Up rushed the assailants, one, two, three at a time, and as fast as they came, the axe crashed and the sword swung, and down they rolled again, dead or dying. And ever as the fight thickened, the old Zulu’s eye seemed to get quicker and his arm stronger. He shouted out his war-cries and the names of chiefs whom he had slain, and the blows of his awful axe rained straight and true, shearing through everything they fell on. There was none of the scientific method he was so fond of about this last immortal fight of his; he had no time for it, but struck with his full strength, and at every stroke a man sank in his tracks, and went rattling down the marble steps.

They hacked and hewed at him with swords and spears, wounding him in a dozen places till he streamed red with blood; but the shield protected his head and the chain-shirt his vitals, and for minute after minute, aided by the gallant Zu-Vendi, he still held the stair.

At last Kara’s sword broke, and he grappled with a foe, and they rolled down together, and he was cut to pieces, dying like the brave man that he was.

Umslopogaas was alone now, but he never blenched or turned. Shouting out some wild Zulu battle-cry, he beat down a foe, ay, and another, and another, till at last they drew back from the slippery blood-stained steps, and stared at him with amazement, thinking that he was no mortal man.

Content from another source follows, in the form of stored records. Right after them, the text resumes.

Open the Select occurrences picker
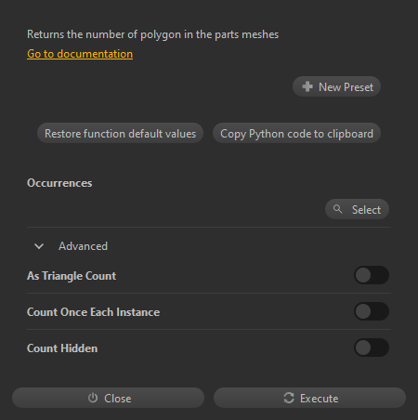pyautogui.click(x=357, y=209)
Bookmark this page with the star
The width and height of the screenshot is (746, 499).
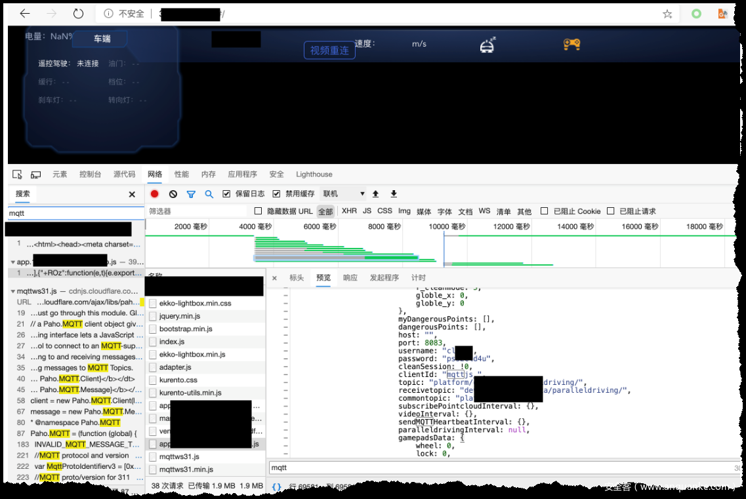(667, 14)
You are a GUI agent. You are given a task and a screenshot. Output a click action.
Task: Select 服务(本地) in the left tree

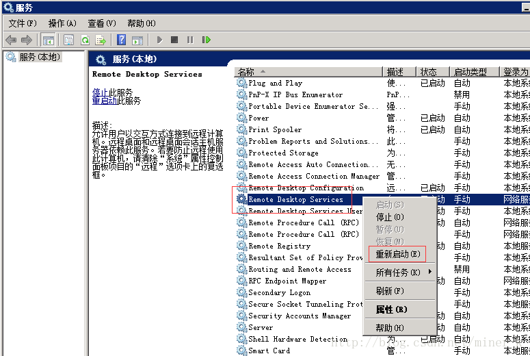click(39, 58)
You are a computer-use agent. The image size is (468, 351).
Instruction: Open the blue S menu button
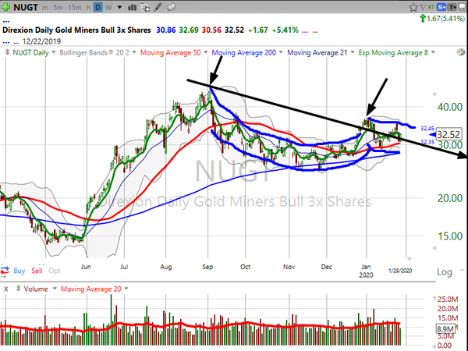[441, 7]
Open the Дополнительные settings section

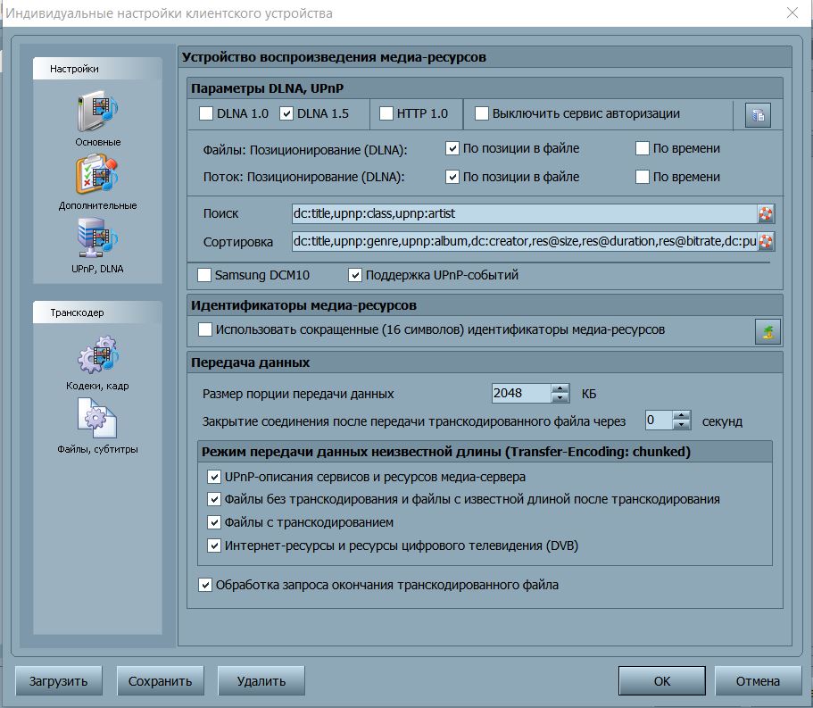click(97, 179)
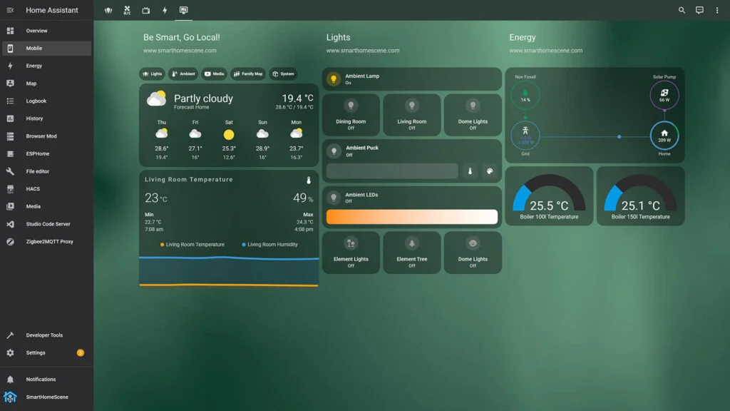Select the Solar Pump node in energy card
The width and height of the screenshot is (730, 411).
click(664, 94)
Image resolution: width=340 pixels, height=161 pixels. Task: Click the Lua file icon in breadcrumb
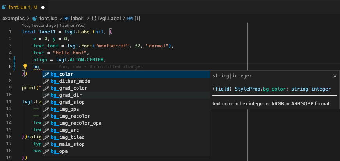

The wall of marble block was four feet six high now, and hope rose in my teeth as I leaned there against it a miserable helpless log, and ground my teeth, and watched that glorious struggle. I could do no more for I had lost my revolver in the battle.

And old Umslopogaas, he leaned too on his good axe, and, faint as he was with wounds, he mocked them, he called them ‘women’ — the grand old warrior, standing there one against so many! And for a breathing space none would come against him, notwithstanding Nasta’s exhortations, till at last old Agon, who, to do him justice, was a brave man, made with baffled rage, and seeing that the wall would soon be built and his plans defeated, shook the great spear he held, and rushed up the dripping steps.

‘Ah, ah!’ shouted the Zulu, as he recognized the priest’s flowing white beard, ‘it is thou, old “witch-finder”! Come on! I await thee, white “medicine man”; come on! come on! I have sworn to slay thee, and I ever keep my faith.’

On he came, taking him at his word, and drave the big spear with such force at Umslopogaas that it sunk right through the tough shield and pierced him in the neck. The Zulu cast down the transfixed shield, and that moment was Agon’s last, for before he could free his spear and strike again, with a shout of ‘There’s for thee, Rain-maker!’ Umslopogaas gripped Inkosi-kaas with both hands and whirled on high and drave her right on to his venerable head, so that Agon rolled down dead among the corpses of his fellow-murderers, and there was an end to him and his plots altogether. And even as he fell, a great cry rose from the foot of the stair, and looking out through the portion of the doorway that was yet unclosed, we saw armed men rushing up to the rescue, and called an answer to their shouts. Then the would-be murderers who yet remained on the stairway, and amongst whom I saw several priests, turned to fly, but, having nowhere to go, were butchered as they fled. Only one man stayed, and he was the great lord Nasta, Nyleptha’s suitor, and the father of the plot. For a moment the black-bearded Nasta stood with bowed face leaning on his long sword as though in despair, and then, with a dreadful shout, he too rushed up at the Zulu, and, swinging the glittering sword around his head, dealt him such a mighty blow beneath his guard, that the keen steel of the heavy blade bit right through the chain armour and deep into Umslopogaas’ side, for a moment paralysing him and causing him to drop his axe.